First-principles studies of oxygen interstitial dopants in RbPbI3 halide for perovskite solar cells

Abstract

Abstract Recently perovskite solar cells (PSCs) have caught much attention. Oxygen atom (O1) and molecule (O2) are important dopants to influence the stability of the structural, electronic and optical properties, thus the performance of PSCs. RbPbX3-type perovskites have fantastic chemical stability and good power conversion efficiency. Here we have studied the effects of interstitial O1 and O2 on the structural properties, and hence the electronic structure of RbPbI3 from first principles. We have included the van der Waals (vdW) forces into our density-functional-theory calculations. The formation of dopant level within the pristine band gap has been found when incorporating oxygen. The defect level, dominated by oxygen and iodine, is above the valence band maximum by 0.5–1.3 eV, depending on the location of the defects in the bulk. In addition, we can see the bandwidths of the defect levels are very narrow, which could trap the electron and affect the transport properties.
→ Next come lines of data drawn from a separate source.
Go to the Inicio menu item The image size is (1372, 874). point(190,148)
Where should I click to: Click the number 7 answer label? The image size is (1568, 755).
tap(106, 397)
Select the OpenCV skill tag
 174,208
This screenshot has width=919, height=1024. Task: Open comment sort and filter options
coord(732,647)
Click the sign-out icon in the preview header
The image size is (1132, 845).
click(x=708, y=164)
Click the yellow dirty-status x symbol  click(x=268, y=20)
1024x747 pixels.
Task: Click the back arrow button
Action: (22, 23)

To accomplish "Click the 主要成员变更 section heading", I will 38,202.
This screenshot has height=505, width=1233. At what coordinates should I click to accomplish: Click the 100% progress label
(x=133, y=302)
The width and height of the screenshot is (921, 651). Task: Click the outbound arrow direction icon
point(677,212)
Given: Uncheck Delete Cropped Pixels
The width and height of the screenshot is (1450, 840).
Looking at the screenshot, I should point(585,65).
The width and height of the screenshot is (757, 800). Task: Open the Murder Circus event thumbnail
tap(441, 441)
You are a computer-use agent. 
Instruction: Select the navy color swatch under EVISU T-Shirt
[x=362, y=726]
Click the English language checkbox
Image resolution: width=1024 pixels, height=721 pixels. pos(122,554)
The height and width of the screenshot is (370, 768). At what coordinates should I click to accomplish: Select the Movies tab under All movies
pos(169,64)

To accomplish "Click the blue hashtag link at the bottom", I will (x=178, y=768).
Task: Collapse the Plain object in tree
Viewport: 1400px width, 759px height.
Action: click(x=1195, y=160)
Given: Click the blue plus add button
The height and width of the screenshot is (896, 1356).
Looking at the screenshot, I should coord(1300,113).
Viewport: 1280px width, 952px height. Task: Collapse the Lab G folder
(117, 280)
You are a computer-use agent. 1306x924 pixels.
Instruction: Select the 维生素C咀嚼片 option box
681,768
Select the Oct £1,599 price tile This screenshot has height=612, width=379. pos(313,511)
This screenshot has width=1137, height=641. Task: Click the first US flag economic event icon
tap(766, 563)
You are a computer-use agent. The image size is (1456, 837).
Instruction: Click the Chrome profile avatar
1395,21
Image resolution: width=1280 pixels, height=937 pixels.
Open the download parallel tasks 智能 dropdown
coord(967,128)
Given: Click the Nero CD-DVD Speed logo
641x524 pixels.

In addition, a metallic state has been found in our calculations for interstitial oxygen molecule when there are strong O–O, O–Pb, and O–I bonds, indicating the complex nature of oxygen-doped PSCs. The comparison between the defect formation energies when doping oxygen atom and molecules is consistent with the previous report about oxygen-molecule passivation of PSCs. Our work has therefore provided important theoretical insight to the effect of oxygen dopants on the electronic structure of RbPbI3.